Recovery Component

All recovery residences provide one or more recovery supportive services (RSS), which are nonprofessional, non-clinical services that assist individuals in achieving long-term recovery from substance use disorders. Research has shown that recovery is facilitated by social support (McLellan et al., 1998), and four types of social support have been identified in the literature (Cobb, 1976; Salzer, 2002).

  1. Emotional – Demonstrate empathy, caring, or concern to bolster a person’s self-esteem and confidence.
  2. Informational – Share knowledge and information and/or provide life or vocational skills training.
  3. Instrumental – Provide concrete assistance to help others accomplish tasks
  4. Affiliational – Facilitate contacts with other people to promote learning of social and recreational skills, create community, and acquire a sense of belonging.

 

Sometimes providers and staff mistakenly assume the services they are providing are unregulated. Due to market pressure and requests from parents, referral agents, or funders, recovery residences may unwittingly slide from delivering unregulated services to services regulated by local or state laws. This has both legal and ethical ramifications… Examples may include:

  • Healthcare, e.g., clinical services
  • Legal
  • Money management
  • Medication administration
  • Food preparation
  • Nutritionist
  • Transportation
  • Physical trainer
  • Many others

 

Who is delivering the service?

Because so many addiction professionals are also individuals in recovery, a common ethical or legal dilemma occurs when they slip into a dual role, meaning they provide or are perceived as providing nonprofessional recovery support and licensed professional clinical support at the same time, to the same individual or in the same setting.
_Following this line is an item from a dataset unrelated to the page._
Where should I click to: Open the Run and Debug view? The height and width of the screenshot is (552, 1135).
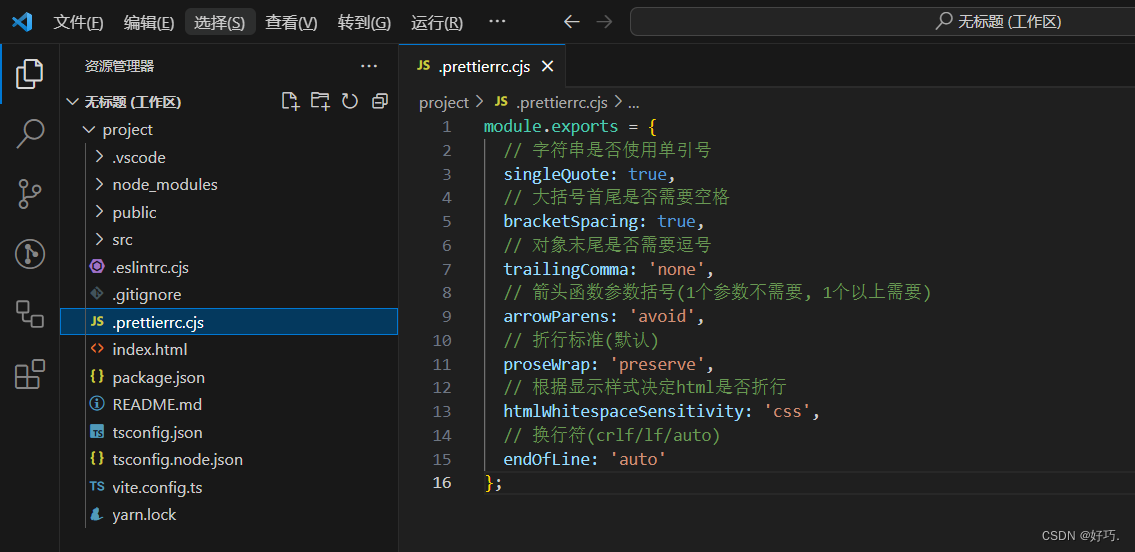30,254
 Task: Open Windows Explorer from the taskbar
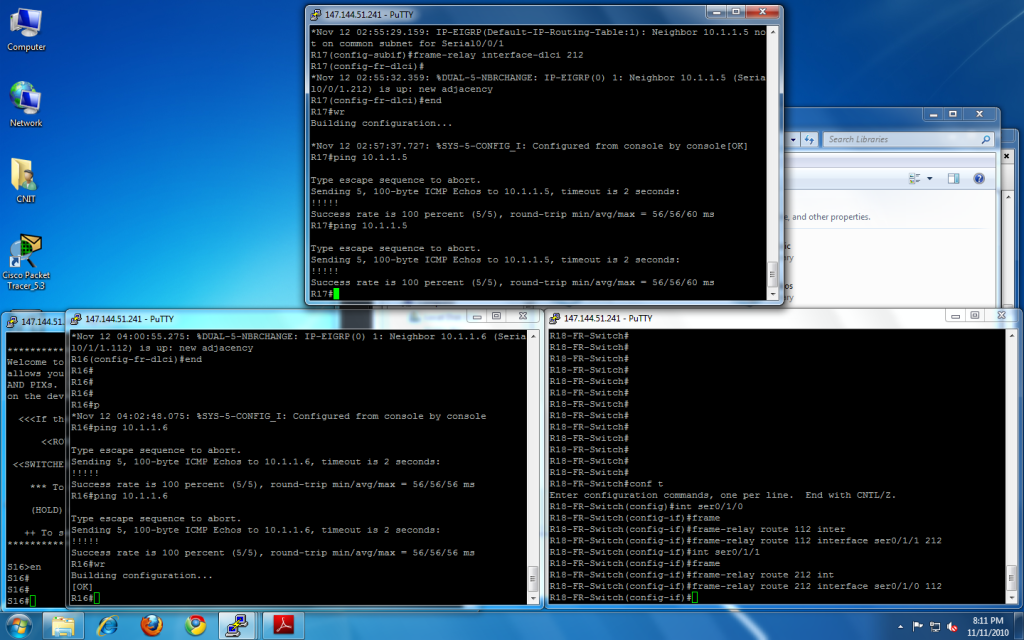click(64, 625)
Professional codes of ethics and regulatory requirements may even make it impossible for individuals to take their professional hat off to serve in a purely peer or non-clinical role. During a crisis, they may step out of their peer role into a clinical role, with legal and ethical implications.

 

How is the service marketed or communicated?

Even the perception of staff providing clinical service can cross a legal or ethical line. For example:

  • A marketing firm that specialists in addiction treatment take on a non-clinical recovery residence as a new client. They revamp the recovery home’s website using clinical language to describe its services. This is an ethical violation, and it may also be a legal violation.
  • A non-clinical recovery residence actively markets that all its House Managers are licensed counselors, implying that residents will have access to clinical support. This is an ethical violation, and it may also be a legal violation.

 

What funding is paying for the service?

Even if a service is not generally regulated, the funding you accept may carry restrictions. For example, many states have established credentials for Peer Specialists or Recovery Specialists, and funders may require reimbursed services delivered by credentialed and supervised individuals.